* _RECORD SET_:

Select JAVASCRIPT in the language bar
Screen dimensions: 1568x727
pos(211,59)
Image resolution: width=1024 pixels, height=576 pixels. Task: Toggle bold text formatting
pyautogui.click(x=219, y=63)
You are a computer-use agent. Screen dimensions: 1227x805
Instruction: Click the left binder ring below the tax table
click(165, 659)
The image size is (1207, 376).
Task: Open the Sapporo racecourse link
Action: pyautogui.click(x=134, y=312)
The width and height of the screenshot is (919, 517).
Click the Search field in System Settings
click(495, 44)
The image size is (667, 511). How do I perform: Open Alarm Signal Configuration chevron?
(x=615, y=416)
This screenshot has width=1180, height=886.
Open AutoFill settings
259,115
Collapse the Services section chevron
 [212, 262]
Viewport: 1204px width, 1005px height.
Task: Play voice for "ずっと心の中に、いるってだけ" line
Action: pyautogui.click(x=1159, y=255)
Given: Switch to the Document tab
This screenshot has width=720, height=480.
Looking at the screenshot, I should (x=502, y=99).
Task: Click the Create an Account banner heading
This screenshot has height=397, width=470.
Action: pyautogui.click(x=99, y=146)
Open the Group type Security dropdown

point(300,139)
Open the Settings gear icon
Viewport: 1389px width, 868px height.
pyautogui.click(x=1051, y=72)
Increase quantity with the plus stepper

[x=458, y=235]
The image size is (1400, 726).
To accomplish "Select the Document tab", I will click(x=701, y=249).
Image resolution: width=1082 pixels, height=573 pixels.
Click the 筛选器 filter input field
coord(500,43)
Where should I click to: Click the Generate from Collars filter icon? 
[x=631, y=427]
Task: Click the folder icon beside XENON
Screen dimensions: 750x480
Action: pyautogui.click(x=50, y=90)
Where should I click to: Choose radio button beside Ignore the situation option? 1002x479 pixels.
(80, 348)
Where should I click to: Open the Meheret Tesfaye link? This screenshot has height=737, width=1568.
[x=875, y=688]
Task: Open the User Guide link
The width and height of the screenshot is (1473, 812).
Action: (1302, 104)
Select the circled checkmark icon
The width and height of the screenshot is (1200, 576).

* _DIRECTIONS FOR THIS TASK_: Each line of the data needs to be repeated exactly.

* _SOLUTION TO THIS PROBLEM_:
Select JAVASCRIPT in the language bar
Screen dimensions: 1568x727
pos(211,59)
Image resolution: width=1024 pixels, height=576 pixels. Task: Toggle bold text formatting
pyautogui.click(x=219, y=63)
You are a computer-use agent. Screen dimensions: 1227x805
Instruction: Click the left binder ring below the tax table
click(165, 659)
The image size is (1207, 376).
Task: Open the Sapporo racecourse link
Action: pyautogui.click(x=134, y=312)
The width and height of the screenshot is (919, 517).
Click the Search field in System Settings
click(495, 44)
The image size is (667, 511). How do I perform: Open Alarm Signal Configuration chevron?
(x=615, y=416)
This screenshot has width=1180, height=886.
Open AutoFill settings
259,115
Collapse the Services section chevron
 [212, 262]
Viewport: 1204px width, 1005px height.
Task: Play voice for "ずっと心の中に、いるってだけ" line
Action: pyautogui.click(x=1159, y=255)
Given: Switch to the Document tab
This screenshot has width=720, height=480.
Looking at the screenshot, I should (x=502, y=99).
Task: Click the Create an Account banner heading
This screenshot has height=397, width=470.
Action: pyautogui.click(x=99, y=146)
Open the Group type Security dropdown

point(300,139)
Open the Settings gear icon
Viewport: 1389px width, 868px height.
pyautogui.click(x=1051, y=72)
Increase quantity with the plus stepper

[x=458, y=235]
The image size is (1400, 726).
To accomplish "Select the Document tab", I will click(x=701, y=249).
Image resolution: width=1082 pixels, height=573 pixels.
Click the 筛选器 filter input field
coord(500,43)
Where should I click to: Click the Generate from Collars filter icon? 
[x=631, y=427]
Task: Click the folder icon beside XENON
Screen dimensions: 750x480
Action: pyautogui.click(x=50, y=90)
Where should I click to: Choose radio button beside Ignore the situation option? 1002x479 pixels.
(80, 348)
Where should I click to: Open the Meheret Tesfaye link? This screenshot has height=737, width=1568.
[x=875, y=688]
Task: Open the User Guide link
The width and height of the screenshot is (1473, 812).
Action: (1302, 104)
Select the circled checkmark icon
The width and height of the screenshot is (1200, 576).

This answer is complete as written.